Wednesday, January 24, 2007

And the Hits? Well, They Just Keep On Comin'

Andrew was fussy and feaverish all night long, and this morning he progressed to pukey. I'm trying to see if he'll nap in his crib at the moment, but I think I'll end up taking him back out so he can nap on me instead. Ah, the glamour of motherhood.

From the Good News Department: they are towing our car back to the shop for free and will most likely complete the repairs for free since it's quite clear they royally Fucked Up yesterday.

Tuesday, January 23, 2007


Mark got our car back today, and it drove like a charm all the way home. Then I go to have my first few hours of alone time since well before Christmas (unless you count my business trip a couple of weeks ago), and the car is mostly dead. The only sign of life is the sometimes working dome light and the occasional flash of the security light on the dash. Das ist alles. Mark and my mom's significant other are toying with the freakishly expensive driveway ornament as I type this.
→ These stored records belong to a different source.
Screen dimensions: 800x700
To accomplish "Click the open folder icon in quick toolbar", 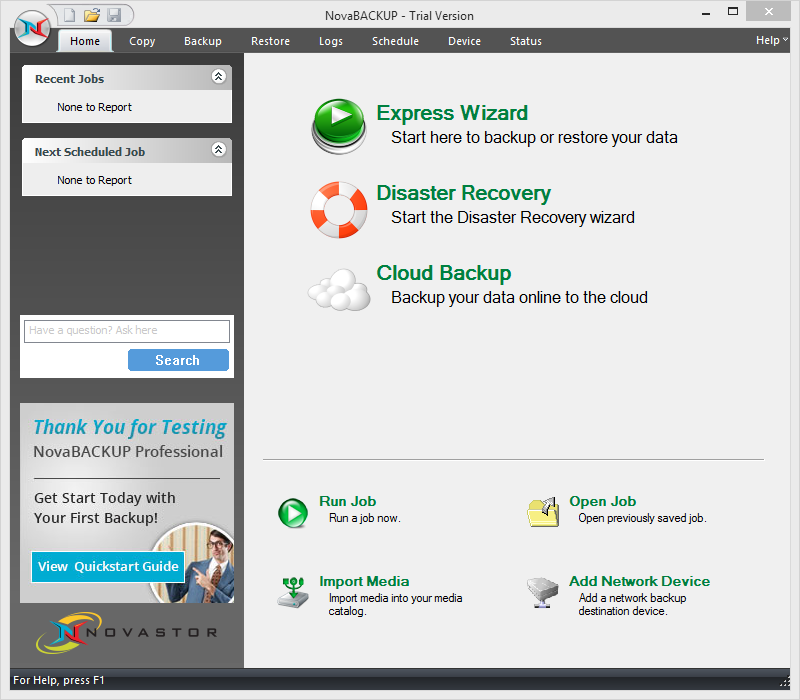I will (91, 15).
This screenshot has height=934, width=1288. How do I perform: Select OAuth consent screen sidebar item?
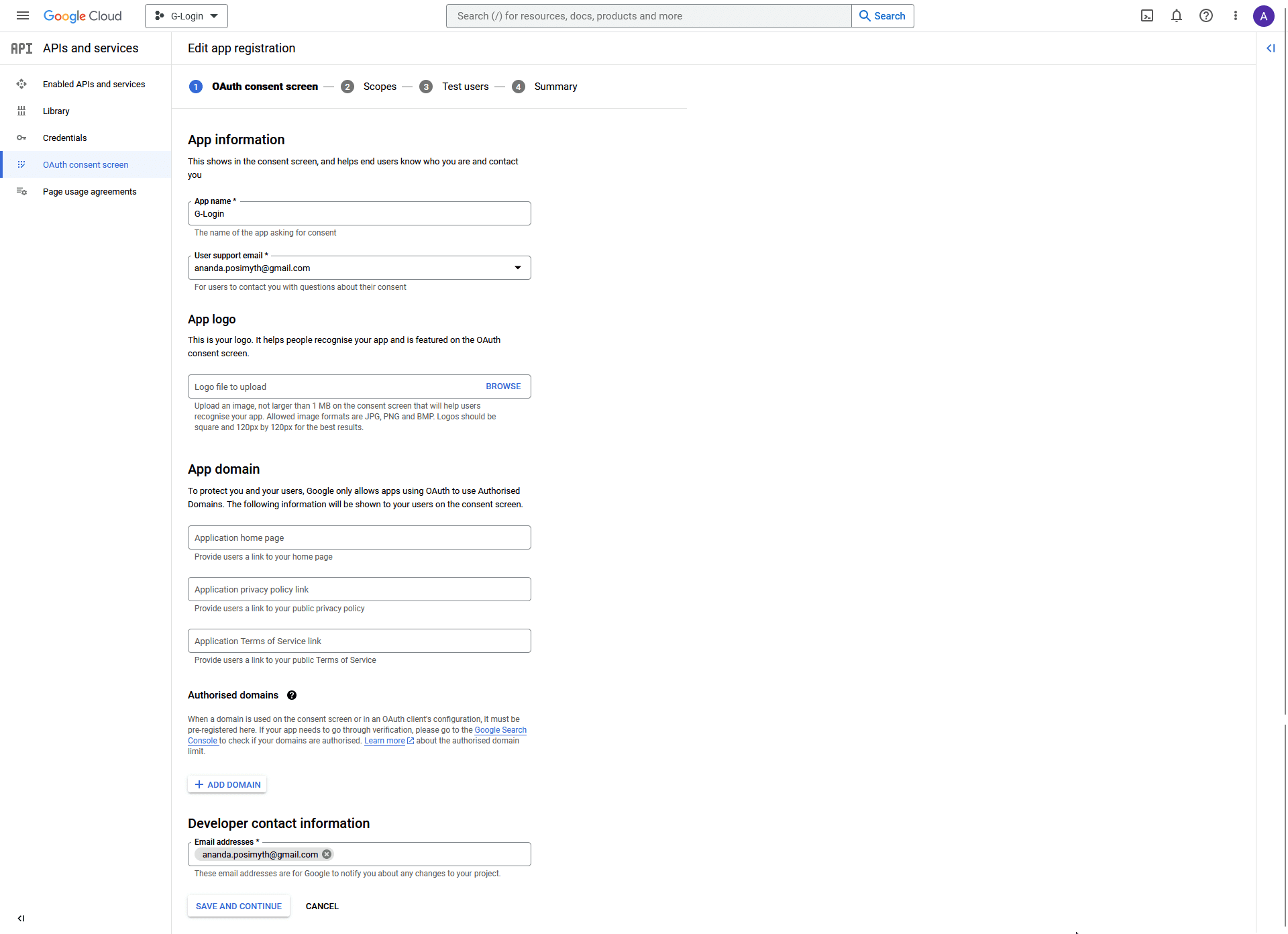(x=86, y=164)
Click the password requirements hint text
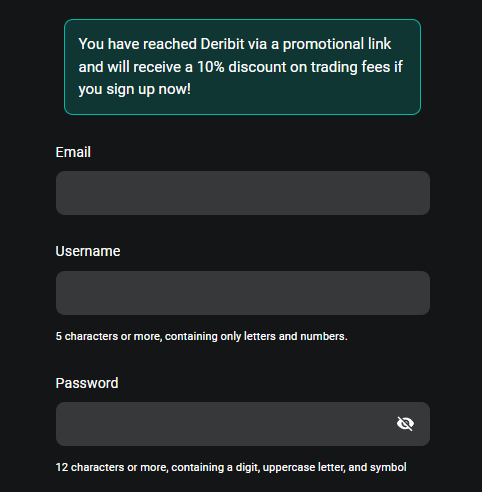482x492 pixels. click(231, 467)
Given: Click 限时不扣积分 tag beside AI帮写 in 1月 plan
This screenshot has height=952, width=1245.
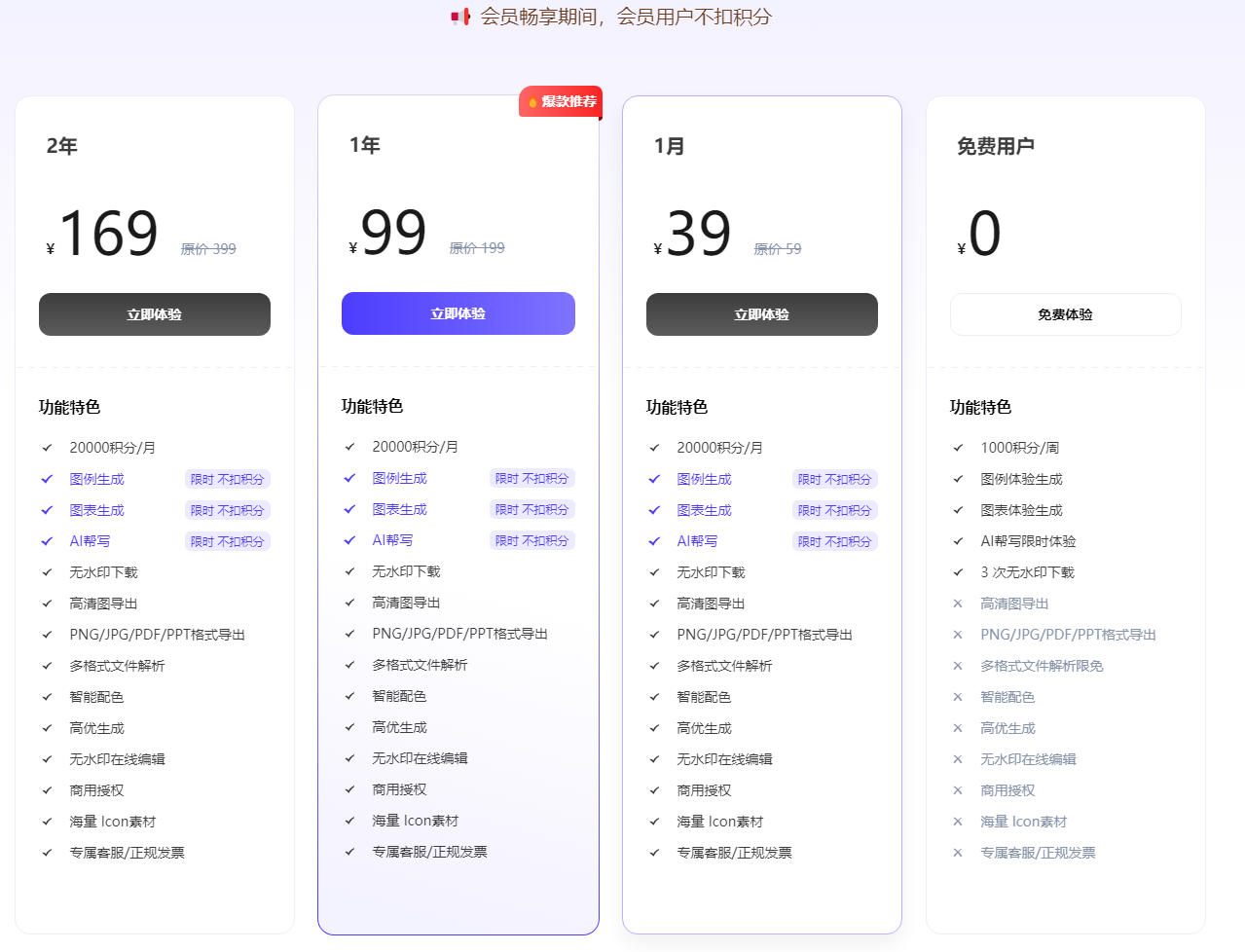Looking at the screenshot, I should click(834, 541).
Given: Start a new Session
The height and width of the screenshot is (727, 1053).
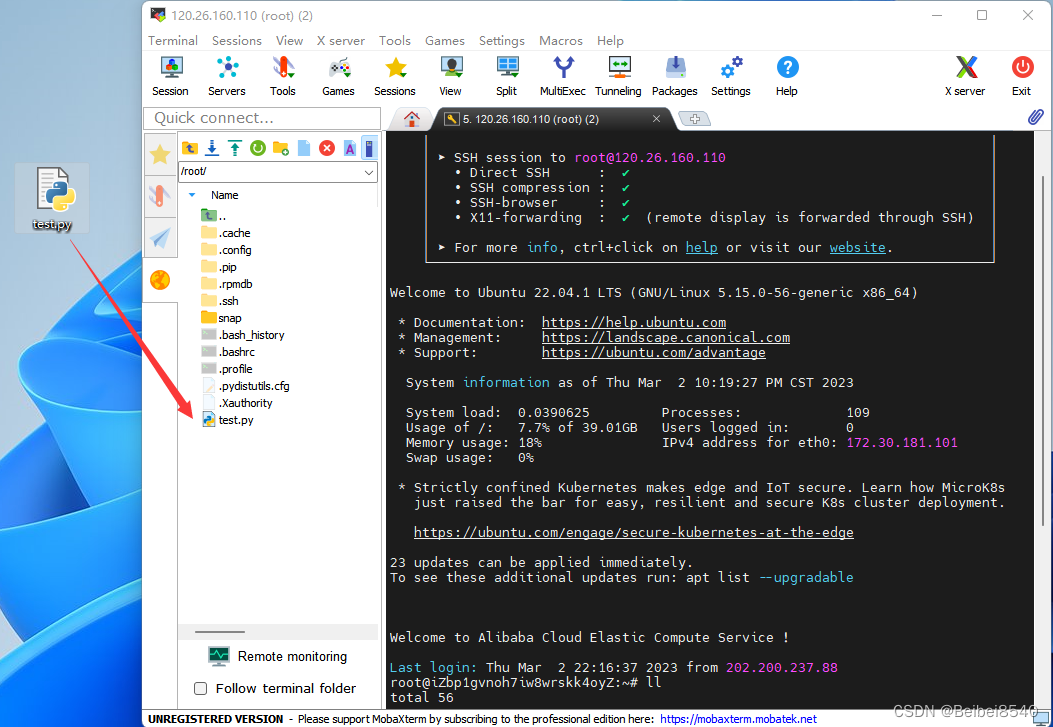Looking at the screenshot, I should coord(170,76).
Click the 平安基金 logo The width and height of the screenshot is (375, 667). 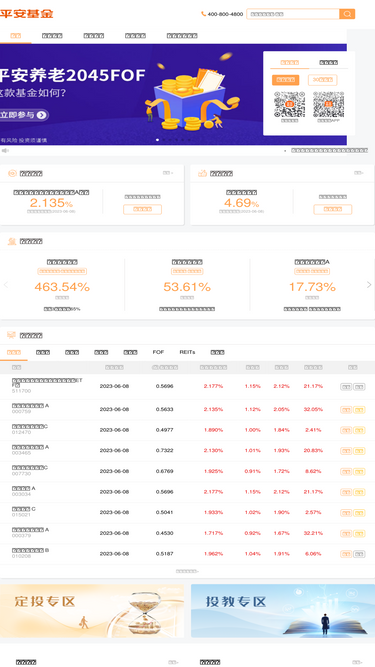tap(27, 14)
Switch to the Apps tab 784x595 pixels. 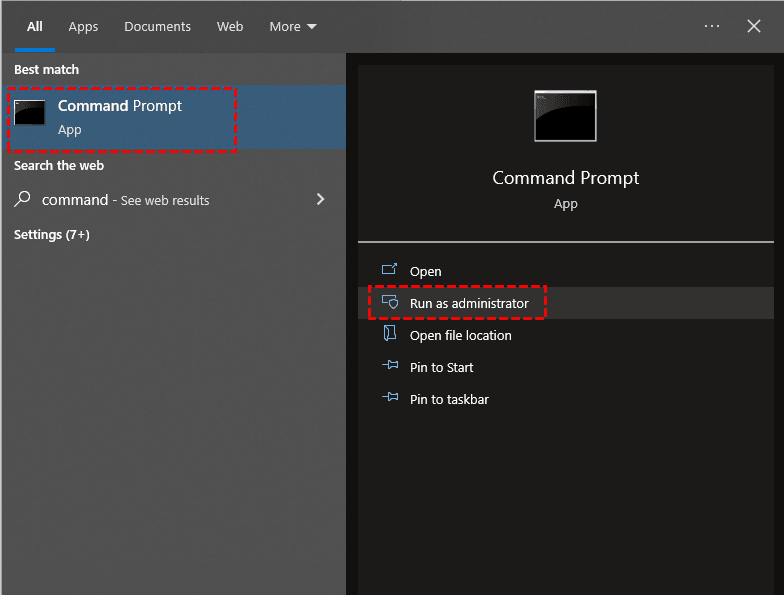pyautogui.click(x=83, y=26)
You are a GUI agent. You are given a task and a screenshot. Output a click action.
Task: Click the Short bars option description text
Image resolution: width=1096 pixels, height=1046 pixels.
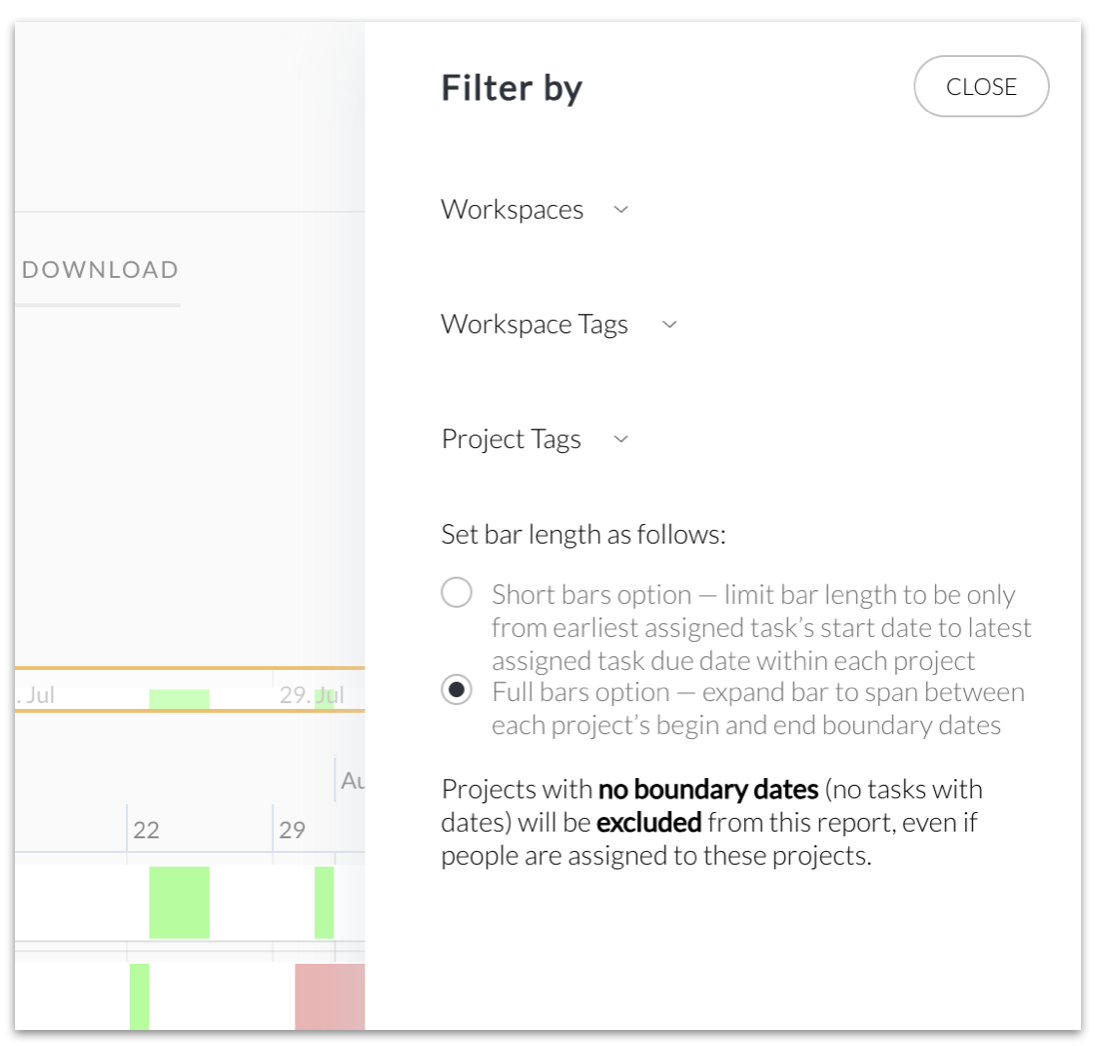tap(760, 628)

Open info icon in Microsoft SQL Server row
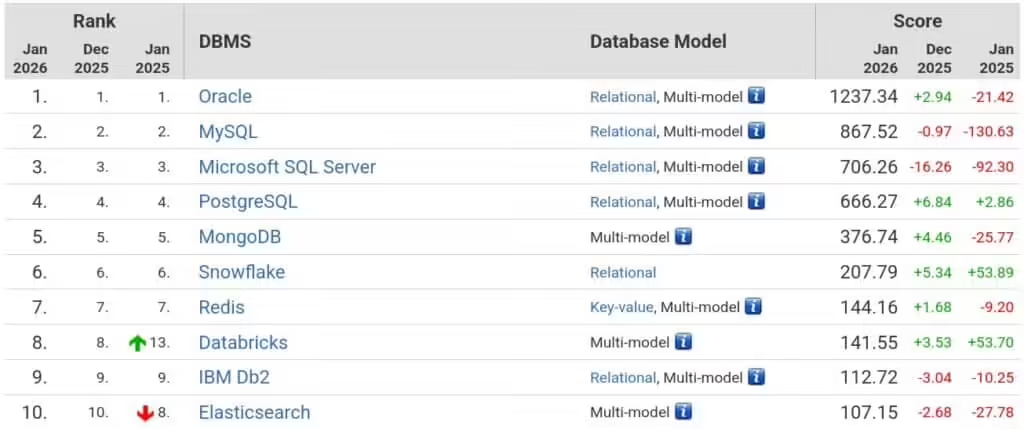[x=756, y=166]
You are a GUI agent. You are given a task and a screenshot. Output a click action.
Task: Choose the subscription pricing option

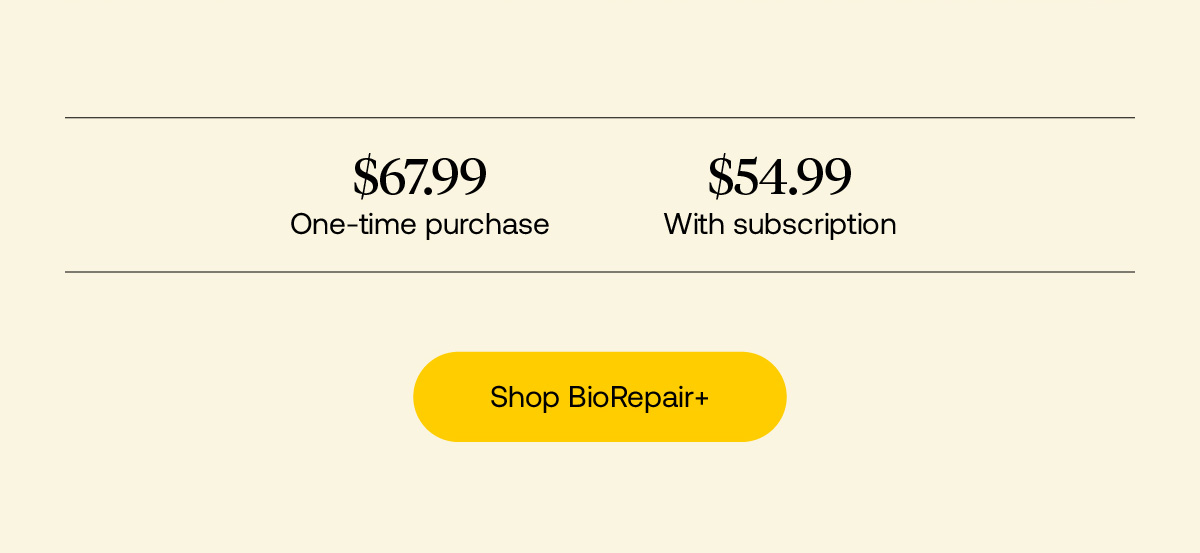coord(780,196)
We can't catch a break with this car. We've got to do number crunching and figure out when we'll reach the point of wasting money on the thing and need to buy a new (to us) car--and hopefully we won't find that we've already passed that point.

Monday, January 22, 2007

Update the Fourth

The pile of rock "magically" moved from the street in front of our house into our backyard with a neighbor's friend's piece of heavy machinery. This cost us some cash, but seeing as how Mark was sick for several days last week and I was watching the Drew Monster, the money was well spent to get that damn pile of rock out of the way.

There are now only eight boxes left to unpack in the garage, and most of those are either books or photos/wall art.

We have a fully functional guest bedroom.

I have a fully functional office, though there are still Things to be Done before I am content with the space as "finished." Though it feels settled enough that I wrote for the first time in eighteen days last night and will be getting back to the writing tonight as soon as I post this.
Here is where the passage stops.